## PROBLEM DETAILS
Write out the following records exactly, each one in full.
[[ SOURCE MATERIAL, beginning ]]
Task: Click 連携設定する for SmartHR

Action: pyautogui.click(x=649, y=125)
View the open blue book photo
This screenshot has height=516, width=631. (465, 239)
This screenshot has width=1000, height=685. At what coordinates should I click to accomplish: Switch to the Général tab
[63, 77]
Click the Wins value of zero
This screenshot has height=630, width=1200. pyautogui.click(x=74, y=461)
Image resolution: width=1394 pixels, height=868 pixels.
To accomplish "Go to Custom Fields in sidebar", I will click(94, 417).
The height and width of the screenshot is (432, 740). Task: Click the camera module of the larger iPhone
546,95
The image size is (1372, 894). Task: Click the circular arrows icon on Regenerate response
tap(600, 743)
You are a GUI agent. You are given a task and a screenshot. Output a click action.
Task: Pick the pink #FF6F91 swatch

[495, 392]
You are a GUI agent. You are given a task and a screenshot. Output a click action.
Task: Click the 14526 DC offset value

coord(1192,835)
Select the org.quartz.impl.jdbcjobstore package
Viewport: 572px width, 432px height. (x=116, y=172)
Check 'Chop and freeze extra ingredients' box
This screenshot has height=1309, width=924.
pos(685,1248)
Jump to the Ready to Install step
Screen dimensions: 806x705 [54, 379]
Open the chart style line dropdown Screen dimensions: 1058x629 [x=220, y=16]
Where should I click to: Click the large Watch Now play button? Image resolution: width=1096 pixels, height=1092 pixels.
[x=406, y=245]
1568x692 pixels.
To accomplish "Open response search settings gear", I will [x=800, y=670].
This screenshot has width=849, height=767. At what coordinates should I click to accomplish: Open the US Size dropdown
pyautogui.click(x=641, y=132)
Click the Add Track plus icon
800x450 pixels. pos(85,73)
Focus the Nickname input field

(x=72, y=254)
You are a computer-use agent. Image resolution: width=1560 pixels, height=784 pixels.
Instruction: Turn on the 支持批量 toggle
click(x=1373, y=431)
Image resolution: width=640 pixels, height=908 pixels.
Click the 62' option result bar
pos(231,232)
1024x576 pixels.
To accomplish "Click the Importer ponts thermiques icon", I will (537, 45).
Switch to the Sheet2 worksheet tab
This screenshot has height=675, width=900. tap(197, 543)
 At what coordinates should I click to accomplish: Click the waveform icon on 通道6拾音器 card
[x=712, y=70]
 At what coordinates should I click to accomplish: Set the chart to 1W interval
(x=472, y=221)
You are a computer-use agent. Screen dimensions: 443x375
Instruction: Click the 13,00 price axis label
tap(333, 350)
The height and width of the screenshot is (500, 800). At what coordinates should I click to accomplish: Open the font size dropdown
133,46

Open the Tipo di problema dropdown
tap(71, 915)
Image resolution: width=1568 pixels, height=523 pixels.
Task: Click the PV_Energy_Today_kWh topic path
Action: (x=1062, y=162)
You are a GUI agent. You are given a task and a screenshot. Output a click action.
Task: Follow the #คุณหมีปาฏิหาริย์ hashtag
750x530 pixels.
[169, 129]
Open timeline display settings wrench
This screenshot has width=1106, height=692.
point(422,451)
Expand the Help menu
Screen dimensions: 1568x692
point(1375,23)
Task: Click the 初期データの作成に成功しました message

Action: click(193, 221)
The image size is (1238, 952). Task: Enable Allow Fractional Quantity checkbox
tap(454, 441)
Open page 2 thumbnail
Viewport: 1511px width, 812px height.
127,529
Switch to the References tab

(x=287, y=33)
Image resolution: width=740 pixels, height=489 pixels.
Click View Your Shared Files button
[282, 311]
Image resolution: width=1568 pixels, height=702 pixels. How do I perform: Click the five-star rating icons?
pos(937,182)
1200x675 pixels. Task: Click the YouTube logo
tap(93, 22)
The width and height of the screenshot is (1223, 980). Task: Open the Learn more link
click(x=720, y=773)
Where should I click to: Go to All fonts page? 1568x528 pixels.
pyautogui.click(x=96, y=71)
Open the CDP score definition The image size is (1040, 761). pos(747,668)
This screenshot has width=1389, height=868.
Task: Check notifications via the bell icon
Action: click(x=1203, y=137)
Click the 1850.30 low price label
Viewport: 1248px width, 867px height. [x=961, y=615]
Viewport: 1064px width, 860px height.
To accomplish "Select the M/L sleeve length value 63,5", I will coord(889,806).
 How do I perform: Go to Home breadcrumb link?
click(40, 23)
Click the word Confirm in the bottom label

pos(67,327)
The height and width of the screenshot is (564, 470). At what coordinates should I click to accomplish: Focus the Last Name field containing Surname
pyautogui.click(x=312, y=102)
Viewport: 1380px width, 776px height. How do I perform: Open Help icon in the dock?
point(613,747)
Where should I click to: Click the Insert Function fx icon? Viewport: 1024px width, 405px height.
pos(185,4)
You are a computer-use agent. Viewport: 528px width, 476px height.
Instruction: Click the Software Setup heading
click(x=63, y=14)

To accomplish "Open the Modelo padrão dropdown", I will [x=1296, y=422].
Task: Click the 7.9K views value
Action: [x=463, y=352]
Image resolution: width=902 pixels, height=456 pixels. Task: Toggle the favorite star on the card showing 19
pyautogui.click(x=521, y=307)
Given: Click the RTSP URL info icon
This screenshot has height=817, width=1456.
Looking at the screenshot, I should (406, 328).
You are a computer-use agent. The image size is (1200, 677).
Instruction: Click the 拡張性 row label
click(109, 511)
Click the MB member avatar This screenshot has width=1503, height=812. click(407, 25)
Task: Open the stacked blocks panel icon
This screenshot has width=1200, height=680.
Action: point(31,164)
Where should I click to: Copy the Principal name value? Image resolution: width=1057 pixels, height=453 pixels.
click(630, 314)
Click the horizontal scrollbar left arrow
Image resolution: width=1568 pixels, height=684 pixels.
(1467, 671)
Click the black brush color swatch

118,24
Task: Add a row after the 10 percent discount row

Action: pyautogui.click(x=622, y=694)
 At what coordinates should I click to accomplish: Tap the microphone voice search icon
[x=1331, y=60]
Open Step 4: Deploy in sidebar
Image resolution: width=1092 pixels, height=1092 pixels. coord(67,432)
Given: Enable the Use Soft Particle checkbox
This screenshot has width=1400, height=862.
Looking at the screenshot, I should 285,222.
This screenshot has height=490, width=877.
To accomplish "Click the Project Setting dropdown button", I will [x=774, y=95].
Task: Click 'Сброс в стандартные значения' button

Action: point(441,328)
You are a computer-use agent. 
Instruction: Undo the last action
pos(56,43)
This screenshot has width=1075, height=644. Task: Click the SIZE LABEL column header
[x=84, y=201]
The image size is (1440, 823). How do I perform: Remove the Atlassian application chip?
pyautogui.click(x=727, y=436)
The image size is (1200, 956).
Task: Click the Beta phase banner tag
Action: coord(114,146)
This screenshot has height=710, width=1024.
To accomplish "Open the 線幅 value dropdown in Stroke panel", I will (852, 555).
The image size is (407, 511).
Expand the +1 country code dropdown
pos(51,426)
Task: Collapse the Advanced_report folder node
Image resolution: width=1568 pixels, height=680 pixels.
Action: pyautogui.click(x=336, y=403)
[[ SOURCE MATERIAL, end ]]
## WRITTEN RESPONSE
Task: Click 連携設定する for SmartHR

Action: pyautogui.click(x=649, y=125)
View the open blue book photo
This screenshot has height=516, width=631. (465, 239)
This screenshot has width=1000, height=685. At what coordinates should I click to accomplish: Switch to the Général tab
[63, 77]
Click the Wins value of zero
This screenshot has height=630, width=1200. pyautogui.click(x=74, y=461)
Image resolution: width=1394 pixels, height=868 pixels.
To accomplish "Go to Custom Fields in sidebar", I will click(94, 417).
The height and width of the screenshot is (432, 740). Task: Click the camera module of the larger iPhone
546,95
The image size is (1372, 894). Task: Click the circular arrows icon on Regenerate response
tap(600, 743)
You are a GUI agent. You are given a task and a screenshot. Output a click action.
Task: Pick the pink #FF6F91 swatch

[495, 392]
You are a GUI agent. You are given a task and a screenshot. Output a click action.
Task: Click the 14526 DC offset value

coord(1192,835)
Select the org.quartz.impl.jdbcjobstore package
Viewport: 572px width, 432px height. (x=116, y=172)
Check 'Chop and freeze extra ingredients' box
This screenshot has height=1309, width=924.
pos(685,1248)
Jump to the Ready to Install step
Screen dimensions: 806x705 [54, 379]
Open the chart style line dropdown Screen dimensions: 1058x629 [x=220, y=16]
Where should I click to: Click the large Watch Now play button? Image resolution: width=1096 pixels, height=1092 pixels.
[x=406, y=245]
1568x692 pixels.
To accomplish "Open response search settings gear", I will [x=800, y=670].
This screenshot has width=849, height=767. At what coordinates should I click to accomplish: Open the US Size dropdown
pyautogui.click(x=641, y=132)
Click the Add Track plus icon
800x450 pixels. pos(85,73)
Focus the Nickname input field

(x=72, y=254)
You are a computer-use agent. Image resolution: width=1560 pixels, height=784 pixels.
Instruction: Turn on the 支持批量 toggle
click(x=1373, y=431)
Image resolution: width=640 pixels, height=908 pixels.
Click the 62' option result bar
pos(231,232)
1024x576 pixels.
To accomplish "Click the Importer ponts thermiques icon", I will (537, 45).
Switch to the Sheet2 worksheet tab
This screenshot has height=675, width=900. tap(197, 543)
 At what coordinates should I click to accomplish: Click the waveform icon on 通道6拾音器 card
[x=712, y=70]
 At what coordinates should I click to accomplish: Set the chart to 1W interval
(x=472, y=221)
You are a computer-use agent. Screen dimensions: 443x375
Instruction: Click the 13,00 price axis label
tap(333, 350)
The height and width of the screenshot is (500, 800). At what coordinates should I click to accomplish: Open the font size dropdown
133,46

Open the Tipo di problema dropdown
tap(71, 915)
Image resolution: width=1568 pixels, height=523 pixels.
Task: Click the PV_Energy_Today_kWh topic path
Action: (x=1062, y=162)
You are a GUI agent. You are given a task and a screenshot. Output a click action.
Task: Follow the #คุณหมีปาฏิหาริย์ hashtag
750x530 pixels.
[169, 129]
Open timeline display settings wrench
This screenshot has width=1106, height=692.
point(422,451)
Expand the Help menu
Screen dimensions: 1568x692
point(1375,23)
Task: Click the 初期データの作成に成功しました message

Action: click(193, 221)
The image size is (1238, 952). Task: Enable Allow Fractional Quantity checkbox
tap(454, 441)
Open page 2 thumbnail
Viewport: 1511px width, 812px height.
127,529
Switch to the References tab

(x=287, y=33)
Image resolution: width=740 pixels, height=489 pixels.
Click View Your Shared Files button
[282, 311]
Image resolution: width=1568 pixels, height=702 pixels. How do I perform: Click the five-star rating icons?
pos(937,182)
1200x675 pixels. Task: Click the YouTube logo
tap(93, 22)
The width and height of the screenshot is (1223, 980). Task: Open the Learn more link
click(x=720, y=773)
Where should I click to: Go to All fonts page? 1568x528 pixels.
pyautogui.click(x=96, y=71)
Open the CDP score definition The image size is (1040, 761). pos(747,668)
This screenshot has width=1389, height=868.
Task: Check notifications via the bell icon
Action: click(x=1203, y=137)
Click the 1850.30 low price label
Viewport: 1248px width, 867px height. [x=961, y=615]
Viewport: 1064px width, 860px height.
To accomplish "Select the M/L sleeve length value 63,5", I will coord(889,806).
 How do I perform: Go to Home breadcrumb link?
click(40, 23)
Click the word Confirm in the bottom label

pos(67,327)
The height and width of the screenshot is (564, 470). At what coordinates should I click to accomplish: Focus the Last Name field containing Surname
pyautogui.click(x=312, y=102)
Viewport: 1380px width, 776px height. How do I perform: Open Help icon in the dock?
point(613,747)
Where should I click to: Click the Insert Function fx icon? Viewport: 1024px width, 405px height.
pos(185,4)
You are a computer-use agent. Viewport: 528px width, 476px height.
Instruction: Click the Software Setup heading
click(x=63, y=14)

To accomplish "Open the Modelo padrão dropdown", I will [x=1296, y=422].
Task: Click the 7.9K views value
Action: [x=463, y=352]
Image resolution: width=902 pixels, height=456 pixels. Task: Toggle the favorite star on the card showing 19
pyautogui.click(x=521, y=307)
Given: Click the RTSP URL info icon
This screenshot has height=817, width=1456.
Looking at the screenshot, I should (406, 328).
You are a computer-use agent. The image size is (1200, 677).
Instruction: Click the 拡張性 row label
click(109, 511)
Click the MB member avatar This screenshot has width=1503, height=812. click(407, 25)
Task: Open the stacked blocks panel icon
This screenshot has width=1200, height=680.
Action: point(31,164)
Where should I click to: Copy the Principal name value? Image resolution: width=1057 pixels, height=453 pixels.
click(630, 314)
Click the horizontal scrollbar left arrow
Image resolution: width=1568 pixels, height=684 pixels.
(1467, 671)
Click the black brush color swatch

118,24
Task: Add a row after the 10 percent discount row

Action: pyautogui.click(x=622, y=694)
 At what coordinates should I click to accomplish: Tap the microphone voice search icon
[x=1331, y=60]
Open Step 4: Deploy in sidebar
Image resolution: width=1092 pixels, height=1092 pixels. coord(67,432)
Given: Enable the Use Soft Particle checkbox
This screenshot has width=1400, height=862.
Looking at the screenshot, I should 285,222.
This screenshot has height=490, width=877.
To accomplish "Click the Project Setting dropdown button", I will [x=774, y=95].
Task: Click 'Сброс в стандартные значения' button

Action: point(441,328)
You are a computer-use agent. 
Instruction: Undo the last action
pos(56,43)
This screenshot has width=1075, height=644. Task: Click the SIZE LABEL column header
[x=84, y=201]
The image size is (1440, 823). How do I perform: Remove the Atlassian application chip?
pyautogui.click(x=727, y=436)
The image size is (1200, 956).
Task: Click the Beta phase banner tag
Action: coord(114,146)
This screenshot has height=710, width=1024.
To accomplish "Open the 線幅 value dropdown in Stroke panel", I will (852, 555).
The image size is (407, 511).
Expand the +1 country code dropdown
pos(51,426)
Task: Collapse the Advanced_report folder node
Image resolution: width=1568 pixels, height=680 pixels.
Action: pyautogui.click(x=336, y=403)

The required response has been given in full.